In spite of a series riddled with umpiring errors, all inevitably exposed by television replays, captains Ricky Ponting of Australia and Shivnarine Chanderpaul of the West Indies yesterday reiterated their opposition to increased use of technology for making decisions. But Ponting recommended an increase in the number of umpires on the International Cricket Council élite panel after his team's victory in the third Test to complete a clean sweep in the series.
"One of the major problems might be just the amount of umpiring these guys are doing," Ponting said, noting that there are only seven on the main ICC panel. "We're always talking about the amount of cricket we are playing but someone has to be umpiring those games and if there's only seven there, then I'm sure it will be long, hard hours and tours on each of the umpires as well.
"I've never been a big fan of technology and I'll always say that, just for the simple fact that the actual technology that has been used and trialled over the last few years hasn't been accurate enough to give you conclusive evidence on dismissals."

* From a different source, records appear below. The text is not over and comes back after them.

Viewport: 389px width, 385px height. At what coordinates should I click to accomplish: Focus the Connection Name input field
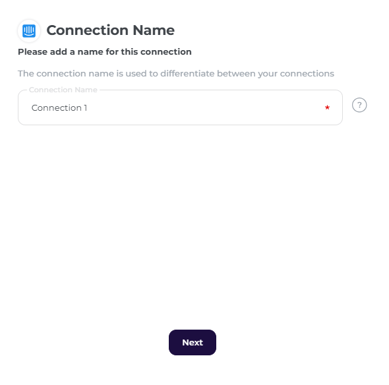pyautogui.click(x=180, y=108)
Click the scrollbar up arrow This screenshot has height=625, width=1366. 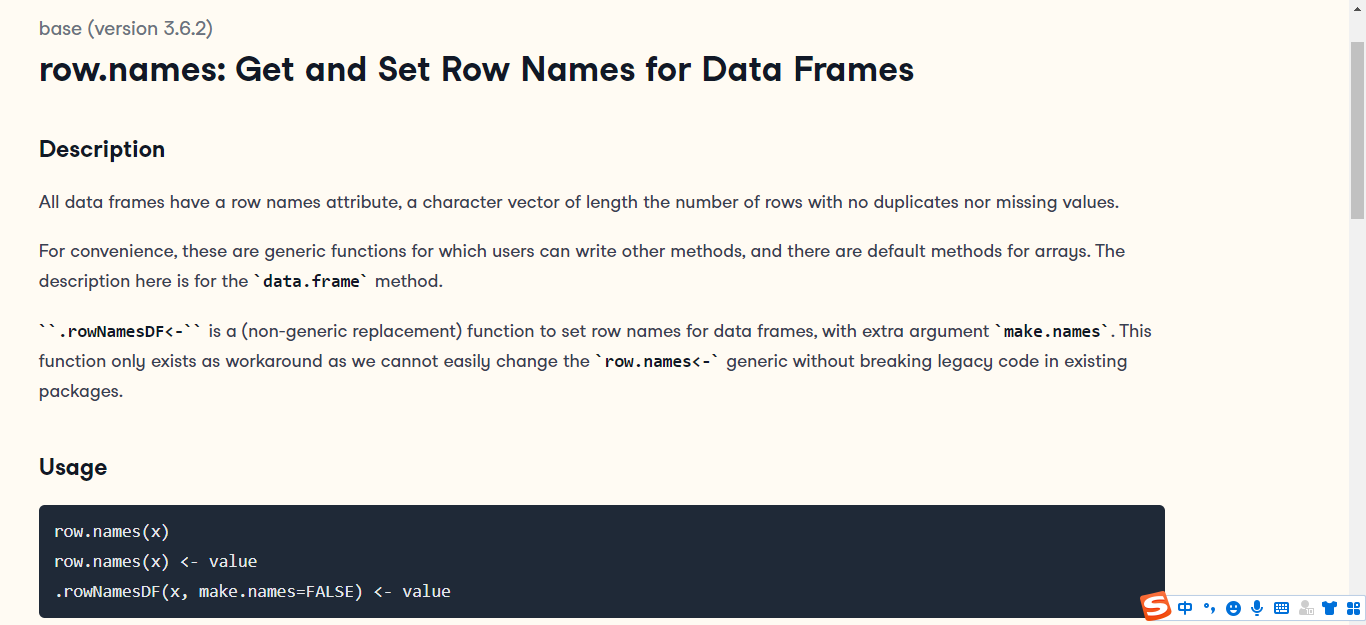[1359, 8]
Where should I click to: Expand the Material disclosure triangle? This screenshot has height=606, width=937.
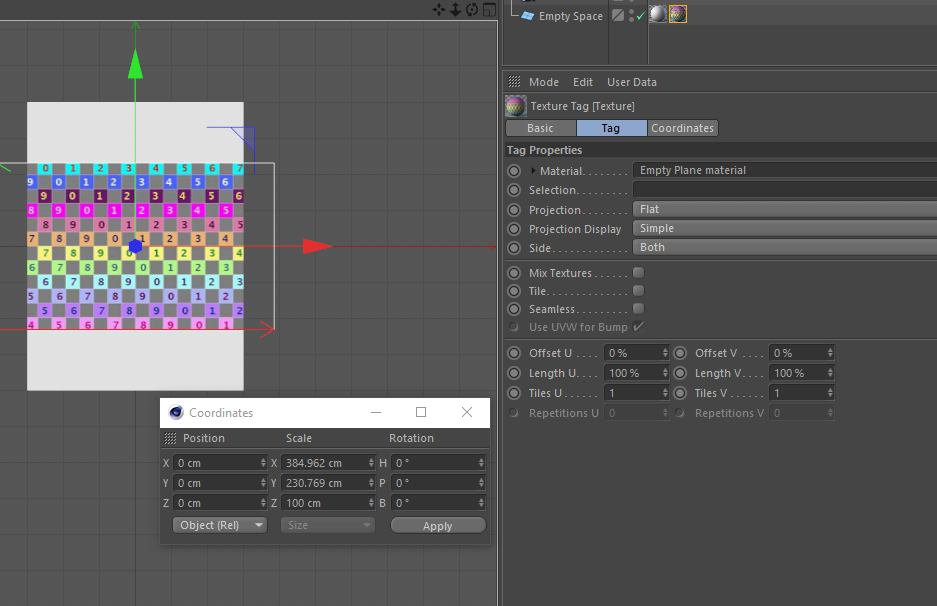click(534, 171)
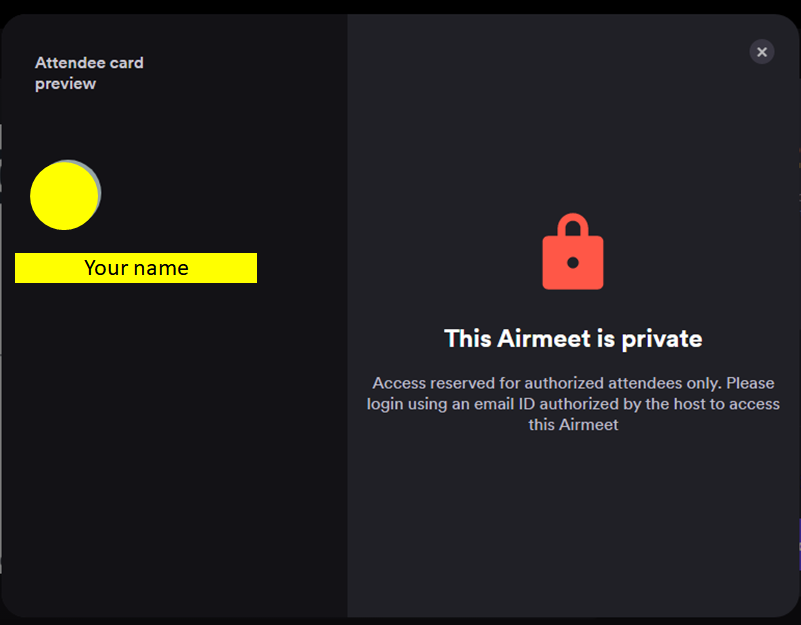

Although they won by a comfortable margin, Australia had to fight hard to reach the 183 they required for their triumph in the first series since their Ashes series defeat in England last summer. They lost Brad Hodge for 23 to the fast bowler Daren Powell with 73 still needed but the left-handers Matthew Hayden and Mike Hussey, both with two earlier hundreds in the series, carried them home without further loss against spirited West Indies bowling and fielding and constant chatter that prompted the intervention of the umpires.
Hayden, who benefited from the umpire Aleem Dar's failure to detect an edged catch to gully off the leg-spinner Ramnaresh Sarwan when he was 27 the previous day, was 87 when Hussey stroked the winning run just after lunch. Hussey was 30 but also benefited from an error by Dar who missed a deflection from the glove to short-leg off Sarwan when Hussey was 18.
Hayden was named man of the series and Brian Lara, whose 226 carried him past Australia's Allan Border as Test cricket's leading scorer, the man of the match in what was probably his last Test in Australia. Australia won the first Test by 379 runs and the second by nine wickets. Ponting said afterwards that he expected tougher opposition in their next series of three Tests against South Africa, the first starting in Perth on 16 December.
The South African captain Graeme Smith will make that tour although his injured finger will need protection. Smith injured a finger on his left hand when attempting a catch during the fifth one-day international between India and South Africa in Mumbai on Monday. He was examined by a specialist in Cape Town yesterday and X-rays revealed no fracture.
Smith could miss a three-day tour match against Western Australia in Perth that starts on Monday "as a precautionary measure", a statement said. South Africa leave for Australia on Friday.
West Indies won toss; final day of five
West Indies - First innings 405 (B C Lara 226).
Australia - First innings 428 (M E K Hussey 133no, L Langer 99, R T Ponting 56; D J J Bravo 6-84).
West Indies - Second innings 204 (D J J Bravo 64, R R Sarwan 62; S K Warne 6-80, B Lee 4-46).
Australia - Second innings
(Overnight: 76 for 2)
M L Hayden not out 87
B J Hodge c D R Smith b D B Powell 23
M E K Hussey not out 30
Extras (lb3 w1 nb15) 19
Total (for 3, 58 overs) 182
Fall (cont): 3-110.
Did not bat: A Symonds, ÝA C Gilchrist, S K Warne, B Lee, S C G MacGill, G D McGrath.
Bowling: Edwards 11-1-52-0; D B Powell 14-2-40-1; Collymore 20-6-51-2; Sarwan 12-2-35-0; D R Smith 1-0-1-0.